- Data:

-.-.-

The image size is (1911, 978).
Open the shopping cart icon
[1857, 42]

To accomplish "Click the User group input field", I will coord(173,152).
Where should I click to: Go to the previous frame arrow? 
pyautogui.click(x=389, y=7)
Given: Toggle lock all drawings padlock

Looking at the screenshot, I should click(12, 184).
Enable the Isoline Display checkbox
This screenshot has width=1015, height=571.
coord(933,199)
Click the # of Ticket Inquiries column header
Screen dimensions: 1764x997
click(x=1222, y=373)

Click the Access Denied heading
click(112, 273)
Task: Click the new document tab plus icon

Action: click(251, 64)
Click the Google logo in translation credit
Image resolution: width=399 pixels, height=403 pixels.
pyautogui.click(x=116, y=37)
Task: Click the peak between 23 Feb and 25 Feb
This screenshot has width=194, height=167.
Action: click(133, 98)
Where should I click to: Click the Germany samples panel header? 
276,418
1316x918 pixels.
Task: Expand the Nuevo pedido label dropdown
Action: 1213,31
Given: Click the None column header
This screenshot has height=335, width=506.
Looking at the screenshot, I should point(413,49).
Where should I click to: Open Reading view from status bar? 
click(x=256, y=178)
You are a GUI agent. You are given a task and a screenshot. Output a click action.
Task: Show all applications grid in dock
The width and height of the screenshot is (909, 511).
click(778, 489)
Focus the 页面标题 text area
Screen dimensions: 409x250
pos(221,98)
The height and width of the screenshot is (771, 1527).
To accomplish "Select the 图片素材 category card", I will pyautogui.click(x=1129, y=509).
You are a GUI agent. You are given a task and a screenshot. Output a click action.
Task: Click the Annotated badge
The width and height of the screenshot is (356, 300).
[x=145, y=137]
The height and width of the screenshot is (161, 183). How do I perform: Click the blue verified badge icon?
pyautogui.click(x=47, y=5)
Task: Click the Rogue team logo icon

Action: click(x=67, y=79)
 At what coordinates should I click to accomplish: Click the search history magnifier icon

-.-.-

- Your instructions:
In the listing above, find the line containing "This screenshot has width=194, height=167." and the line containing "Task: Show all applications grid in dock", then quote both, plus every line between them, exactly as written.

- Answer to this exercise:
This screenshot has width=194, height=167.
Action: click(133, 98)
Where should I click to: Click the Germany samples panel header? 
276,418
1316x918 pixels.
Task: Expand the Nuevo pedido label dropdown
Action: 1213,31
Given: Click the None column header
This screenshot has height=335, width=506.
Looking at the screenshot, I should point(413,49).
Where should I click to: Open Reading view from status bar? 
click(x=256, y=178)
You are a GUI agent. You are given a task and a screenshot. Output a click action.
Task: Show all applications grid in dock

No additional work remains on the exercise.